21 Jun 2022
Afrocanthium kilifiense, Pavetta tarennoides, Synsepalum subverticillatum, and Cola octoloboides are threatened plants found in Kenya within restricted ranges in the southern coastal forests and thickets. Compounded by the effects of climate change, these plants are primarily threatened by habitat loss and deforestation due to charcoal production, as well as firewood harvesting for fuel consumption. These plants have also not been studied extensively leading to a lack of knowledge about their population status and regeneration at present, hence predicting future suitable habitats are challenging.

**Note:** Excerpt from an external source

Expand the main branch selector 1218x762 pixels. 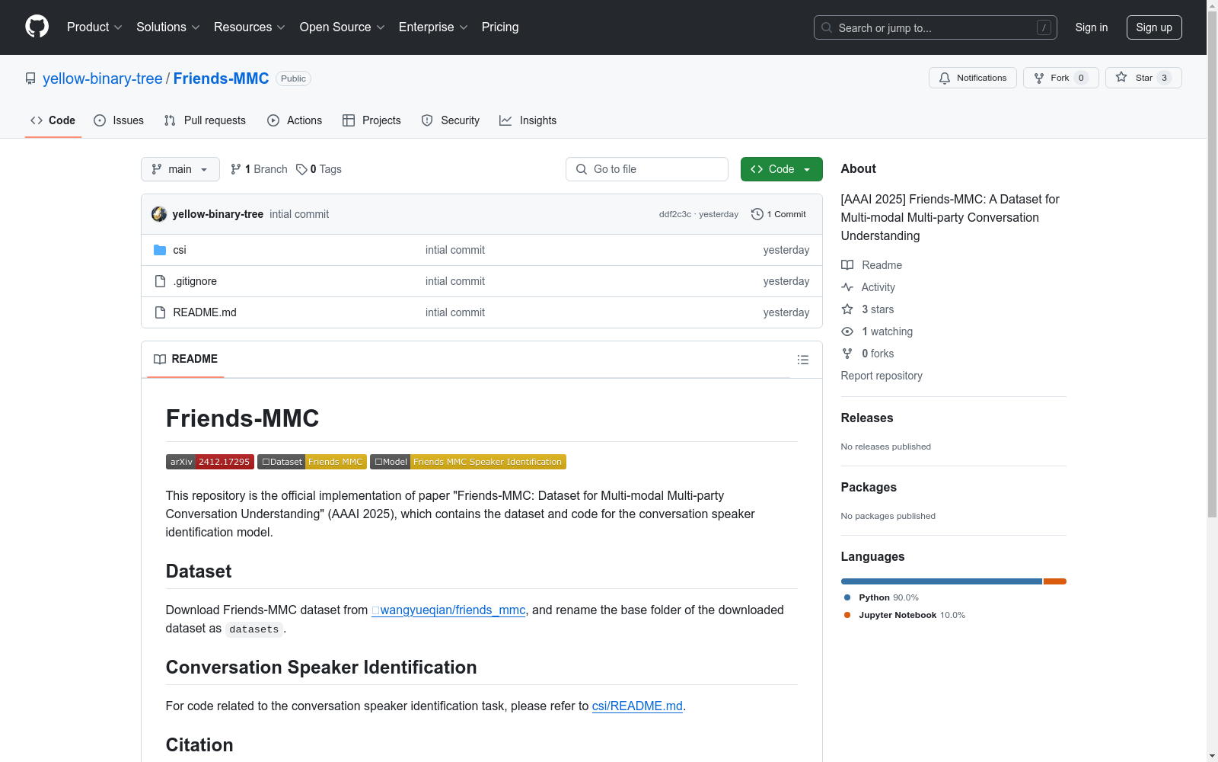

This study aims at determining the population status, regeneration, and distribution (both current and future) of the aforementioned plants. Specifically, the investigation seeks to determine their abundance, structure, and regeneration, in addition to predicting their current and future habitat suitability under the influence of various climate change and social economic scenarios. It also seeks to assess the implication of mitigation/adaptation in the conservation and management of these plants and associated habitats based on the spatial outcomes of the climate and human-induced impacts
The findings from this study will contribute to the understanding and quantifying spatial dynamics and patterns of where climate change, human-induced pressure will overlap with sensitive and vital species of the Shimba Hills Ecosystem. Data on the population status and regeneration of the selected plants will provide blueprint information for monitoring and evaluation necessary for decision making, conservation planning, and management.

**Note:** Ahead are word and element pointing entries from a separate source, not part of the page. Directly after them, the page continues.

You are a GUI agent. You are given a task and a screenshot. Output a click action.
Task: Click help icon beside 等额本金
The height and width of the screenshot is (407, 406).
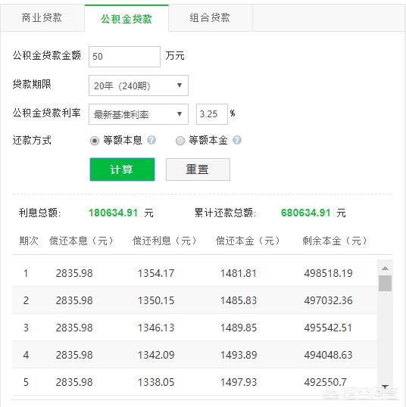237,140
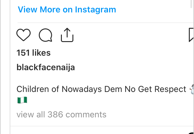This screenshot has height=134, width=194.
Task: Click the word likes beside 151
Action: [41, 53]
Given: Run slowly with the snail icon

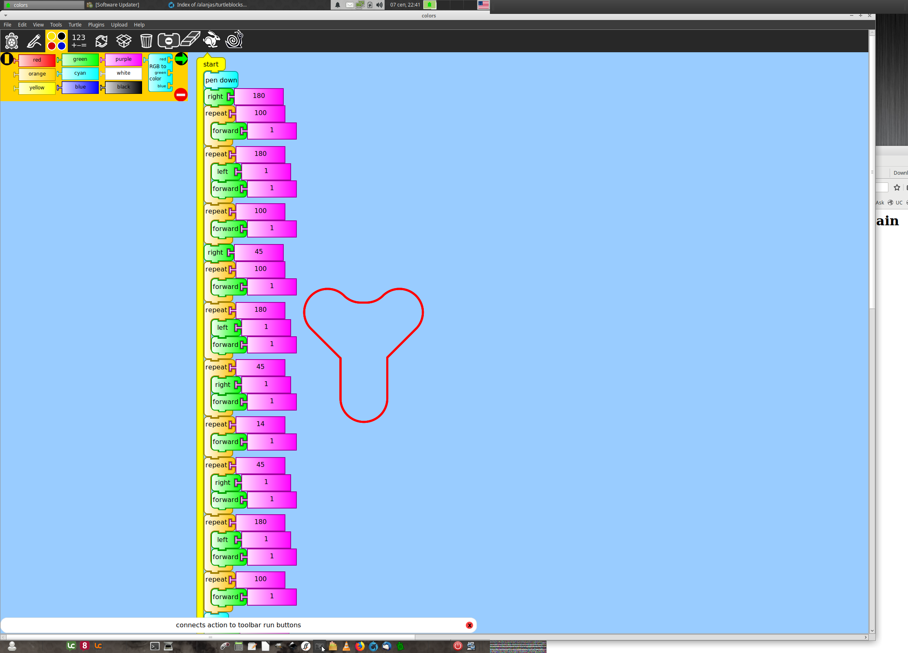Looking at the screenshot, I should click(x=234, y=40).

The mapping of the human impacts on the selected threatened plants and evaluating the vulnerability and adaptation potential/mitigation of the Shimba Hill Ecosystem will help improve the ability to prioritize actions for management of biodiversity in the area. It will also help identify specific areas across the species distributions that are free from those threats in which the species are sensitive (threat refugia). Both forms of information are also fundamental for conservation planning and management and can be used to inform action towards securing the identified impact refugia.